Contexto da Aprovação
O processo de formalização da operação junto ao Cade levou quase dois anos, após o Tribunal do Cade ter determinado, em abril deste ano, que a entrada dos fundos na Oncoclínicas configurava 'gun jumping'. Este termo refere-se a transações consumadas antes da análise necessária pelo órgão antitruste.
Impacto na Oncoclínicas
A aprovação do Cade surge em um momento crítico para a Oncoclínicas, que já reportou prejuízos acumulados que ultrapassam R$ 438,7 milhões. A entrada dos fundos pode oferecer um alívio financeiro para a rede de clínicas.
Histórico das Participações
A participação do Banco Master na Oncoclínicas se deu em três etapas, começando em 8 de maio de 2024, com a aquisição de 5,02% das ações por meio dos fundos Nautilus e Montenegro.
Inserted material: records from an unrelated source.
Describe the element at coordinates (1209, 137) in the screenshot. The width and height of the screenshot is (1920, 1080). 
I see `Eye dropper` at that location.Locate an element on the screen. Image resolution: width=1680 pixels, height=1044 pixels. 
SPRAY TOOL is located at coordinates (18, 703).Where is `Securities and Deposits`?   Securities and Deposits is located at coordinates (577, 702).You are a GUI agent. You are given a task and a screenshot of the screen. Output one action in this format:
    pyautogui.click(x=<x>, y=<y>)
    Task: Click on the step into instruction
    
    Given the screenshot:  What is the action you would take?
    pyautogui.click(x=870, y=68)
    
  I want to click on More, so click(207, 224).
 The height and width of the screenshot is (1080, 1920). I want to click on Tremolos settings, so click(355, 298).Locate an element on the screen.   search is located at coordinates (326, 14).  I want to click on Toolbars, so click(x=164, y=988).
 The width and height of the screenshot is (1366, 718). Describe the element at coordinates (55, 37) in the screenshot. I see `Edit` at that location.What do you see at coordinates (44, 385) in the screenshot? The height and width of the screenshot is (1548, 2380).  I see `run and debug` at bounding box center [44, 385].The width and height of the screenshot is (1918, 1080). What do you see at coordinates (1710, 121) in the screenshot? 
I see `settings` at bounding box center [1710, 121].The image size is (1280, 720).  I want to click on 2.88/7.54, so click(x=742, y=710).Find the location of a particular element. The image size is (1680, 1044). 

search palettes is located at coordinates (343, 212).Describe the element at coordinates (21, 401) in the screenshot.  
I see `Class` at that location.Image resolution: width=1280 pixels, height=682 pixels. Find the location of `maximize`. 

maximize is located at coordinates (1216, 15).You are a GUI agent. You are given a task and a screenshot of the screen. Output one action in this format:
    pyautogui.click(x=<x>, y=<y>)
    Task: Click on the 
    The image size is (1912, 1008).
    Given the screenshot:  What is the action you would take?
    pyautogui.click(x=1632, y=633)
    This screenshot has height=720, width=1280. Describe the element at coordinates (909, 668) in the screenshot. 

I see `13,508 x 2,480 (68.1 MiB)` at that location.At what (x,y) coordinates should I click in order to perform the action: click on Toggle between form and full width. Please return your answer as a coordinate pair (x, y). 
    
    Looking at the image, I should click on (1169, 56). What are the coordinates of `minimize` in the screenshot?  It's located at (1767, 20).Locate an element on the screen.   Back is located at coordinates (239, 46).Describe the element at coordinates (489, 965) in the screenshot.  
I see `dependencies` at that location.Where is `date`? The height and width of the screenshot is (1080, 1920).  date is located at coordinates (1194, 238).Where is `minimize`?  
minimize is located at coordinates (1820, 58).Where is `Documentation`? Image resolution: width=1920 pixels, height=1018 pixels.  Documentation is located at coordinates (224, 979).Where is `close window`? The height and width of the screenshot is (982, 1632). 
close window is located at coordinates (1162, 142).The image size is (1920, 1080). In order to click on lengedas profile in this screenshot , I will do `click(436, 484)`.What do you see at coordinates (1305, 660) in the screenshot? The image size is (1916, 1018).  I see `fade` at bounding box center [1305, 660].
Em seguida, em 22 de maio, foi firmado um acordo para que os fundos Quíron e Tessália subscrevessem ações que representariam 11,9% da companhia.
Desdobramentos e Investigação
Após a conclusão do acordo, a Oncoclínicas alegou que a notificação ao Cade perdeu o objeto devido a um novo aumento de capital que diluiu a participação do Master. No entanto, o Tribunal do Cade não aceitou essa justificativa e insistiu na necessidade de notificação.
Consequências da Liquidação do Banco Master
A liquidação do Banco Master, decretada pelo Banco Central no final do ano passado, complicou a situação financeira da Oncoclínicas. A empresa revelou que possuía R$ 433 milhões em CDBs do banco, que tiveram pagamentos interrompidos. Para mitigar essas perdas, a Oncoclínicas planejou exercer uma opção de compra das cotas dos fundos Quíron e Tessália.
Próximos Passos
A aprovação do Cade é fundamental para que a Oncoclínicas possa avançar com seus planos de recuperação financeira e para que a titularidade das participações ligadas aos fundos Quíron e Tessália se concretize. Sem essa aprovação, a empresa enfrentaria barreiras significativas na gestão de seus ativos.